This content mentions suicide or suicidal thoughts, depression and death or bereavement. Please read with care. There are details of where to find help at the bottom of this page.
Statistics can tell us a lot. They tell us that in the last recorded year (2016), 5,688 people died by suicide in Britain. Men are around 3 times more likely to die by suicide than women, but the female suicide rate has been at its highest since 2011.
They can tell us that suicide is the largest cause of death for men between the ages of 20 and 49 years old in England and Wales. But statistics don't tell us everything.
They can never tell us why someone decided to end their life. They can never convey the devastating impact that suicide has on a family and the wider community.
Dan and Edward
Four years ago, my older brother, Daniel, took his own life. It was a decision that was both fatal and final. But the more I understand about mental health, the more convinced I am that Dan’s decision could have been prevented.
I thought of Dan last year as a coroner’s inquest gave its finding into the death of 18-year-old Edward Mallen, who was living with depression and ended his own life.
The inquest found that Edward's GP had referred him to a specialist mental health team following disclosure of suicidal feelings and recommended that he be seen within 24 hours. However, following a triage mental health nurse conversation, he was downgraded to a five-day wait.
The NHS Trust in question commented: "It's not clear that if the Trust had done everything, it could have done that Edward would have lived, but the Trust didn't do everything that could possibly be done, so we can't know and we must therefore accept some responsibility."
It was a similar conclusion that I came to following the inquest of my brother, who died on the hospital grounds of an institution charged with his care.
These deaths raise a key issue in the prevention of suicide.

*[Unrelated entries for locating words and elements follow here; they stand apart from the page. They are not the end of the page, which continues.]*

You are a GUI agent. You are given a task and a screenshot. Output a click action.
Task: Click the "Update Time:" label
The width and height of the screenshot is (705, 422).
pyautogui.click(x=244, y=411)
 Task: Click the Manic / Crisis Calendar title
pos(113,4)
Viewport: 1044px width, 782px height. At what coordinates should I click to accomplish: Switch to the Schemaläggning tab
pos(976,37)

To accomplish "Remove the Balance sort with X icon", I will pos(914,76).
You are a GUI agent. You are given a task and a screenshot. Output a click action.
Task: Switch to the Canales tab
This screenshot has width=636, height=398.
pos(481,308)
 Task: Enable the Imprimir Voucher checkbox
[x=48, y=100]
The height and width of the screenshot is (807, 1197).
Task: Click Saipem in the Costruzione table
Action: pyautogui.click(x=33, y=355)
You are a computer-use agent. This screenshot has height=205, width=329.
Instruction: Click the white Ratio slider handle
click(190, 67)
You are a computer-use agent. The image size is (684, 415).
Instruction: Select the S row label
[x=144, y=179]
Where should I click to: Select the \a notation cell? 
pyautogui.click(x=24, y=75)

In physical health, early intervention is recognised as being crucial – in cancer care, for example, services are designed to ensure that people can access care and treatment as quickly as possible following diagnosis in the knowledge that this improves the chances of recovery. This same message also needs to be embedded into mental health, and it is the message that has galvanised Edward Mallen’s father, Steve.
Steve Mallen committed at Edward’s funeral that some good would come out of his death – his response was to set up the MindEd Trust, "which is focused on the prevention of mental illness in young people and early intervention strategies for those experiencing trauma."
As evidenced by Edward's death, Steve is responding to the desperate need to prevent children and young people from reaching a crisis. It is about the healthcare system responding to clear signals of distress and providing adequate and timely support. It’s not an easy fix but achievable with adequate funding and training (and a much-needed commitment to bring about change, which Steve is fighting hard to achieve).
We know that suicide prevention works, a global review of suicide prevention strategies published recently in the Lancet Psychiatry concluded that combinations of evidence-based approaches do work. Be that and including restricting access to the means of death, school-based awareness programs and the effective treatment of depression. All of which are crucial starting points. But, these approaches alone will not enable us to reduce death by suicide significantly.
The knowledge that prevention works raise the question: how can we reach and support people who don’t directly reach out for help?
The big task ahead of us is to tackle the causes of distress, such as the real or perceived pressures of expectation. These pressures can be societal or individual to the person who experiences them. Still, young people and adults can include concerns about present, academic attainment and future success and pressures to conform and fit in. In older people, these pressures can be around finances, debt, unemployment, addiction and isolation.
We also need to cultivate a culture where it’s okay not to be okay, and the opportunity to be heard in a safe space exists. We need to look beyond the surface, past any veneers which could create the illusion that things are going well for a person who is in pain. There’s a disparity between our hidden ideas of who can legitimately experience mental health problems and the reality which anyone can.
Increasing mental resilience may form part of the solution, but as a society, we also need to urgently define these pressures and seek ways to tackle them. Answers will not be easy, they are likely to require whole-community approaches and the consideration of the wider impact of government policies on mental health. But as a society, we need to begin to ask whether we are willing to accept the continued price of lost lives by suicide and if not, strengthen the movement to bring about change and aim for zero suicides.
If you are feeling like ending your life or feel unable to keep yourself safe, please call 999 or go to A&E and ask for the contact of the nearest crisis resolution team. These are teams of mental health care professionals who work with people in severe distress. If you feel affected by the content you have read, please see our get help page for support.